Pour améliorer l’efficacité des systèmes actuels et contourner les limites intrinsèques aux méthodes de séquençage classiques (en particulier le recours à des techniques d’imagerie lourdes et/ou l'utilisation de réactifs spécifiques coûteux) des chercheurs de l’Ion Torrent (Connecticut) ont développé un nouveau dispositif de séquençage non-optique, basé sur l’utilisation de circuits intégrés CMOS, couplés à un système de détection ISFET (ion-sensitive field-effect transistor) qui permet d’apprécier les variations de pH liées à l’activité de l’ADN polymérase, enzyme qui intervient durant la phase de synthèse du séquençage [1]. Ce système de « puce à ions » permet ainsi une détection en parallèle à très haut rendement, comme démontré par les performances des séquençages tests réalisés sur génomes bactériens (V. fisheri, R. palustris, E. coli) et humain (G. Moore).

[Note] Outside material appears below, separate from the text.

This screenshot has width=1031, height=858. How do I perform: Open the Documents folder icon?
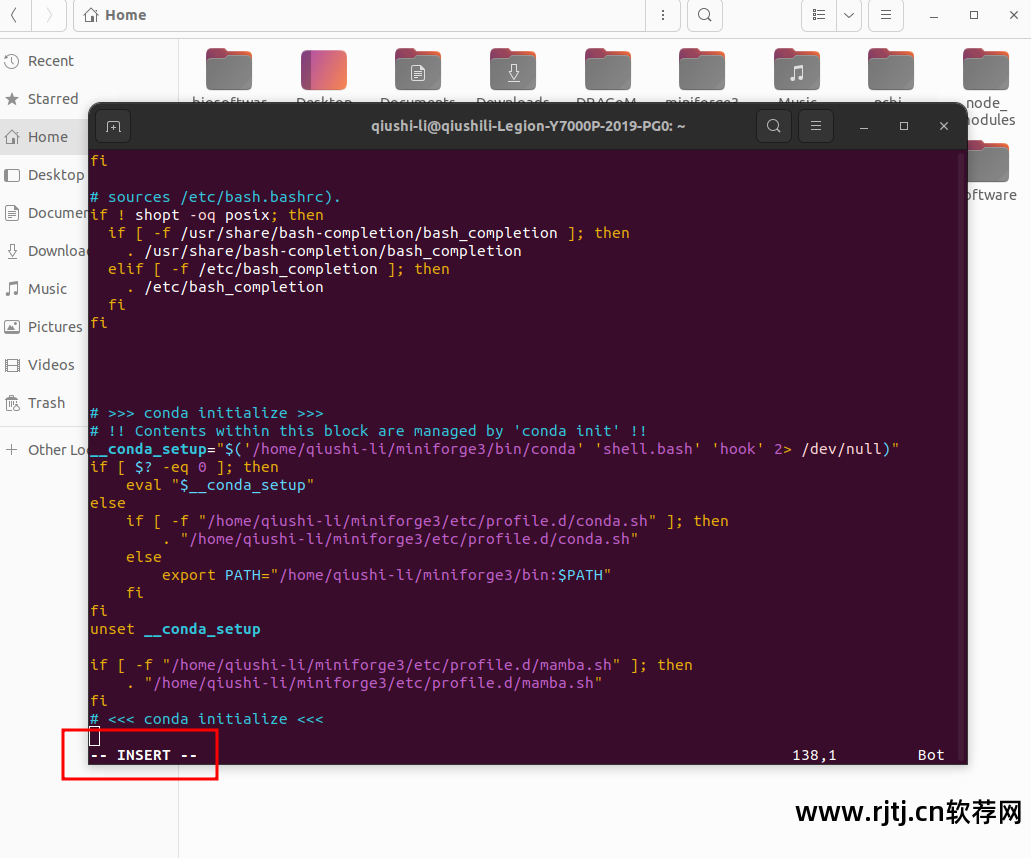[x=418, y=71]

Alliant à la fois les avantages des circuits intégrés (ubiquité, faibles couts, miniaturisation et intégration) à ceux d’un système de détection ‘électrochimique’ robuste et efficace, ce nouveau système pourrait être développé à l’échelle industrielle et permettre ainsi le séquençage en routine et à faible cout du génome humain.
[1] "An integrated semiconductor device enabling non-optical genome sequencing" ; J. Rothberg, et al. : Nature 475, 348 (2011).
Adapté de Pierre Temple-Boyer (CNRS, LAAS, Toulouse) - Bio06-12-4 à paraitre en Juin 2012.